■ Work required
Within the listing below, please copy exactly the lines between the line holding "Task: Click the Product description help icon" and the line holding "The width and height of the screenshot is (1119, 941).", inclusive.

■ Source material
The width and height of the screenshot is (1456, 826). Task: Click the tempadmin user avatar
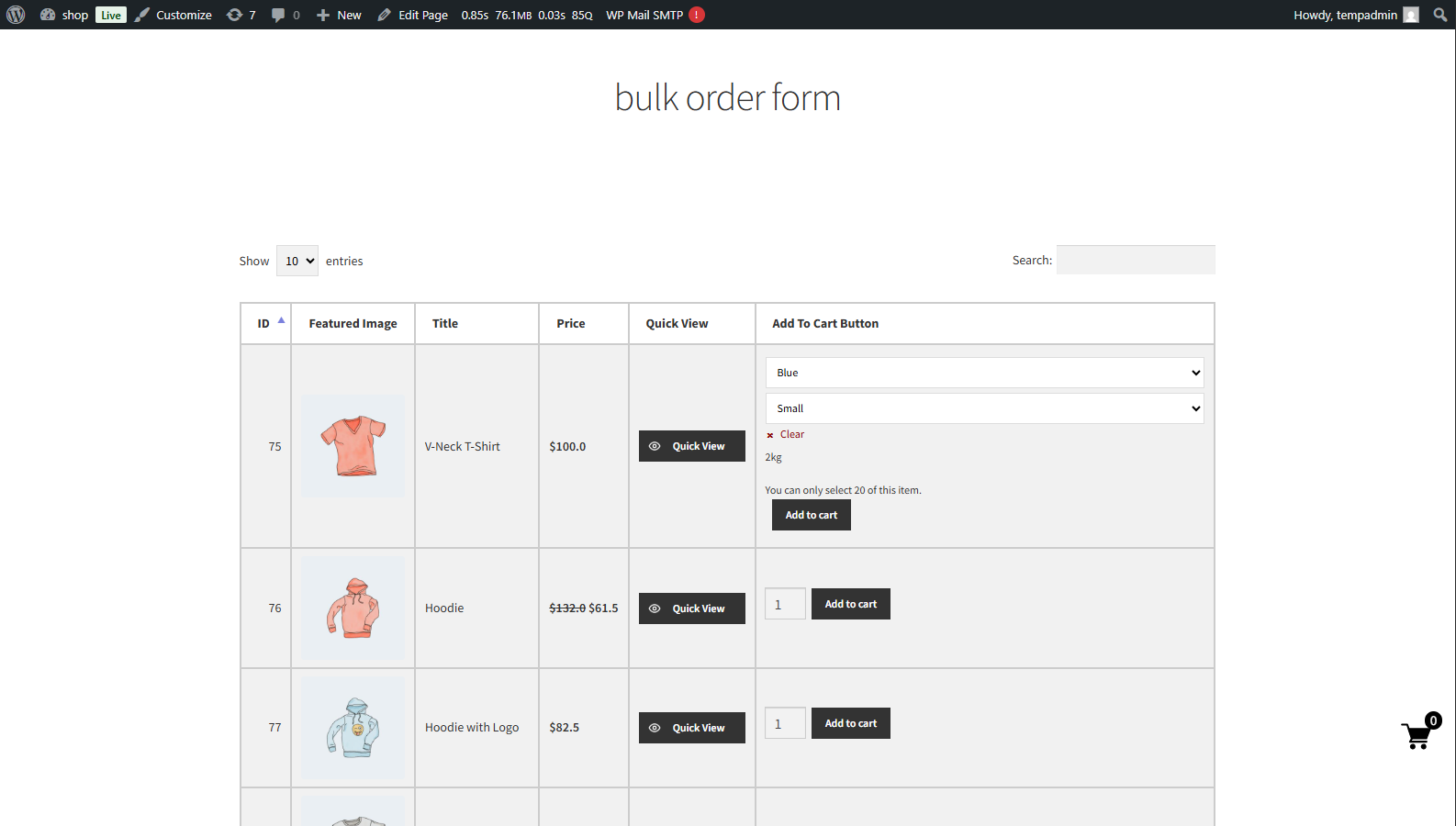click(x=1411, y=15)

--

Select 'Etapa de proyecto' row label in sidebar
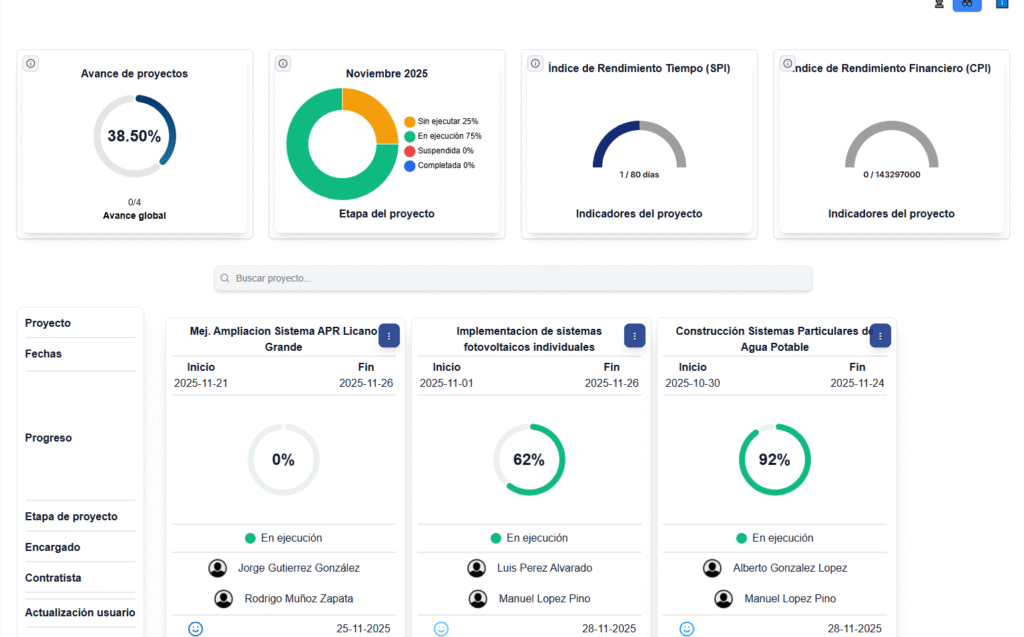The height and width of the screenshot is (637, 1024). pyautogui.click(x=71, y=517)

---

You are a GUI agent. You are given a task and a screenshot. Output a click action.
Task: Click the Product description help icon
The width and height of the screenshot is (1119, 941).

■ Response to this exercise
Task: Click the Product description help icon
The width and height of the screenshot is (1119, 941).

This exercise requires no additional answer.